Peradaban manusia telah berubah, landscape kehidupan global, regional maupun nasional berubah. Semua negara di dunia wajib melakukan transformasi terhadap tata kelola pemerintahan yang makin profesional, cepat, efektif, adaptif untuk menjawab kebutuhan masyarakat.
Khususnya, Indonesia yang tumbuh dalam era demokratisasi, juga memasuki era digitalisasi dan virtualisasi, serta memiliki proyeksi menjadi the big five state in the world, sebagaimana visi indonesia madani 2045.
Maka reformasi birokrasi sebagai arus utama pendorong gelombang revolusi tata kelola pemerintahan bukan lagi hanya untuk mengontrol jalannya birokrasi dan menghadirkan pelayanan.
Namun juga mengubah paradigma para administrator publik untuk "bukan lagi mendayung, tetapi mengemudi, menetapkan arah dan tujuan serta memetakan jalan bagi perahu pemerintahan" yang menempatkan masyarakat sebagai aspek terdepan dan prioritas. Dan memposisikan pemerintah sebagai representasi publik, serta membangun institusi publik yang berintegritas, responsif melayani dan aktif memberdayakan masyarakat untuk terlibat langsung dalam pengaturan dan implementasi berbagai kebijakan publik di tingkat pusat maupun daerah.
Dua peneliti dari Arizone State University, Robert B. Denhardt dan Janet V. Denhardt, mengungkap bahwa salah satu agenda reformasi yang dijalankan Amerika Serikat dan beberapa negara maju lainnya, adalah dengan menguatkan hubungan antara institusi publik dengan pelanggannya (masyarakatnya) sebagai "mekanisme transaksi pasar yang melahirkan suatu komoditas kepentingan bersama".
Inilah yang kemudian mereka lakukan untuk mendorong privatisasi fungsi publik dan menjaga tercapainya tujuan kinerja pemerintah, membangkitkan efisiensi dan produktivitas, menghidupkan komitmen dan akuntabilitas mesin-mesin kelembagaan negara.
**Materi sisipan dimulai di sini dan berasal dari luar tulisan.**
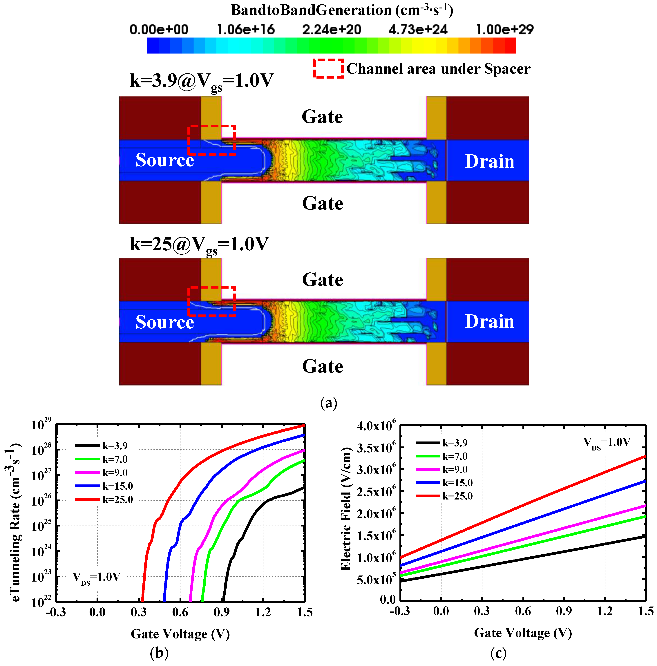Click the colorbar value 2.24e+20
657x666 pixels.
click(331, 30)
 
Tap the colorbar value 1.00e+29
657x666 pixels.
click(505, 30)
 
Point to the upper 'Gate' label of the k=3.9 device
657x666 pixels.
click(322, 117)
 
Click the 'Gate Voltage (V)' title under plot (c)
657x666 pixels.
click(523, 633)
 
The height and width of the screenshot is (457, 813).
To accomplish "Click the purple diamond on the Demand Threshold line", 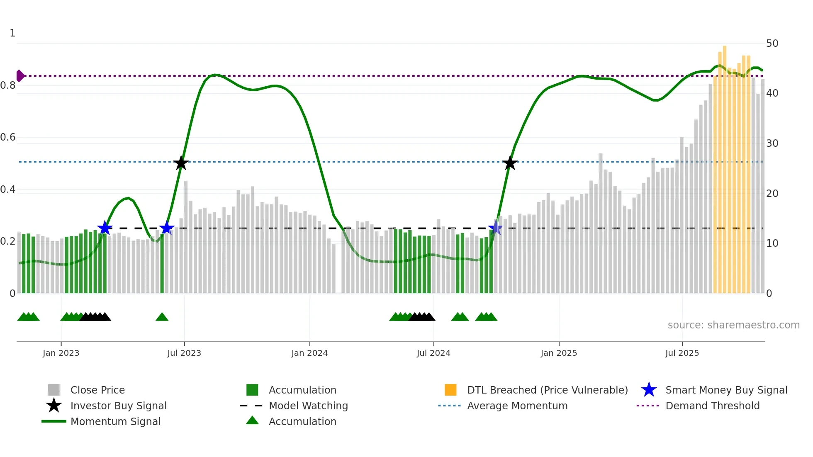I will coord(20,76).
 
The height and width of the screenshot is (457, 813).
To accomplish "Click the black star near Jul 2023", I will coord(180,163).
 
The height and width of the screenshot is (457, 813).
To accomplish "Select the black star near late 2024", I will coord(510,163).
Dengan benchmarking itu, dapat dicermati bahwa konsep the new public management dalam administrasi negara sudah hadir. Dia telah mengelaborasi sentuhan maupun pendekatan pelayanan negara yang lebih demokratis (lebih meningkatkan kepercayaan publik), menjembatani harapan dan keinginan warga, memberikan ruang bagi keterlibatan sosial dalam pemerintahan, menyegarkan kembali birokrasi publik, membangkitkan legitimasi bagi pemerintahan, serta melahirkan konsep the new public service.
Konsep ini, secara gradual semakin berkembang dan tidak jauh berbeda dengan apa yang dilakukan di Indonesia melalui penerapan open government--pemerintahan yang terbuka.
Besarnya keinginan publik untuk terlibat langsung dalam pemerintahan bahkan dalam perumusan kebijakan publik, harus disalurkan dan diartikulasikan pada satu titik pertemuan yaitu "triangulasi kepentingan" antara negara/pemerintah, sektor privat dan masyarakat. Bukan untuk semata menemukan solusi bagi salah satu pihak saja, tetapi membangun kolektivitas dan kebersamaan, tanggung jawab, serta proses kolaboratif yang mempertemukan antara harapan dan kebijakan publik.
Mal Pelayanan Publik
Inilah framework yang mendorong lahirnya generasi pelayanan publik terpadu di Indonesia. generasi pertamanya bernama pelayanan terpadu satu atap (PTSA), lalu generasi kedua bernama pelayanan terpadu satu pintu (PTSP), lalu mal pelayanan publik adalah generasi ketiga.